Back at the ER, roughly five hours since his admission, dad was still in terrible, terrible pain and had not had a CT scan. Nurses, if someone comes to the ER complaining of the worst headache they have ever had, what do you do within the hour?
Dad's pain was definitely worse. He was vomiting and not lucid. I remember at one time he cried and told me he was sorry he spanked me when I was little. That is one of the vivid memories. I can picture it in my head. I told him I needed that booty whoopin'. Didn't I turn out OK!? Dad was clearly frightened. Mom and I were anxious. We stayed in the doorway desperate for any one's attention. Then the moment of all moments. I thought I was going to come unglued. Dad started throwing up again. We had orders to save his emesis. The care tech came in the room as mom and I frantically searched for a basin. He leisurely walked over to the wall, pulled down a baggie and threw it at dad. Are you serious? Did you just throw that at him with disdain?
I resolved at that moment to write Gary Colberg and let him know what disrespectful treatment dad received in his hospital.

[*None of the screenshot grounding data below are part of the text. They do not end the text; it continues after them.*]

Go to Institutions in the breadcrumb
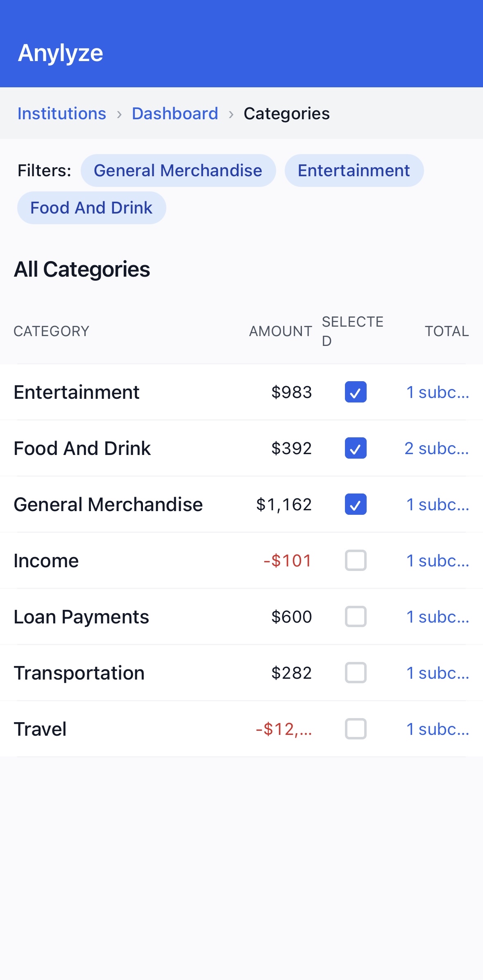483x980 pixels. 62,114
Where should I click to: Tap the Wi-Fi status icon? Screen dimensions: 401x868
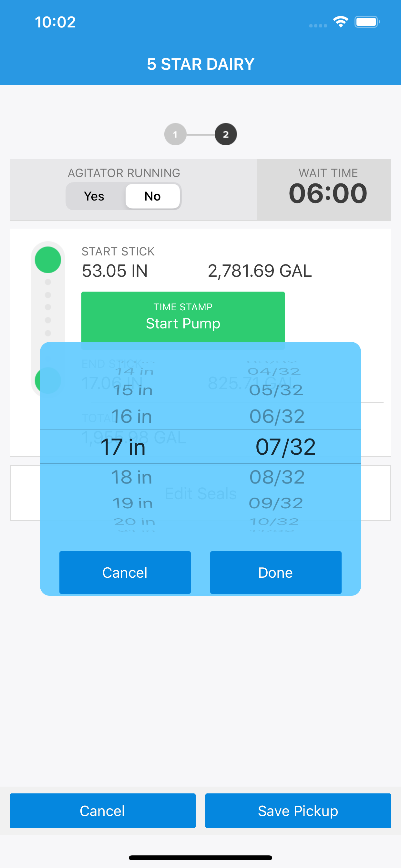click(341, 22)
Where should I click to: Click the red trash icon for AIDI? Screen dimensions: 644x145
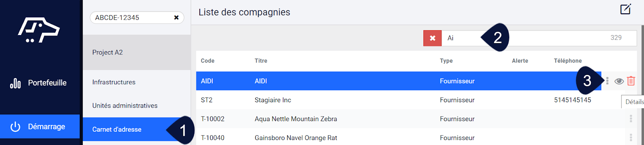pyautogui.click(x=631, y=81)
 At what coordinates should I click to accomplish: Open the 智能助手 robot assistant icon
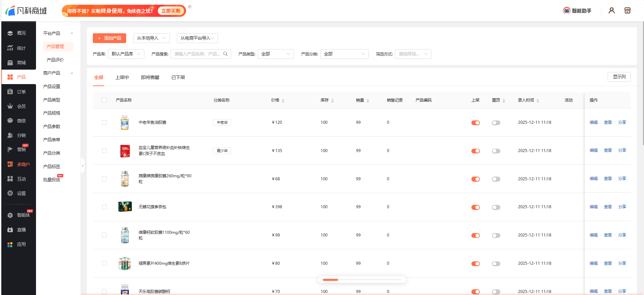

Finally they wheeled dad to CT around 1:00 in the afternoon. Mom and I sat on the floor and prayed and cried. We called Rome and we called Nana.
At some point we were transferred to ICU. Contemplation and fear filled the room as we waited for results and hopefully answers. Dad's pain was under control, but this was just the beginning.
The next several weeks dad had a battery of tests. He was released, re-admitted and after learning he had a cerebral hemorrhage, taken seriously. The doctors never concluded if pain caused his high blood pressure or if high blood pressure caused his pain. I left that detail out. Dad's blood pressure was sky high on admission. I can't remember the exact numbers close to 200 over 100? It was crazy high. I need mom to verify.
Why recount this story now? I don't want to forget what an incredible Healer we have as a Heavenly Father. Dad's sickness had slightly faded in my memory. I'm glad mom reminded me of the anniversary. It's important not to get caught up in life and forget to be thankful for blessings(even blessings that are years-old).
I never wrote a letter to Mr. Colberg. It didn't seem right to complain about an event that ultimately was a witness of God's goodness and healing.
We are all so thankful Dad, AKA Big Daddy, is doing well and continues to be his mischievous self. Whether it's chasing Eli, Sam, Emily, Finley and soon Breaker through the house as they literally scream with laughter (Whit and I trying to figure out how to get them under control) or making random purchases without consulting mom(ask him about his Tom Ford peepers) he's back to business as usual five years and counting.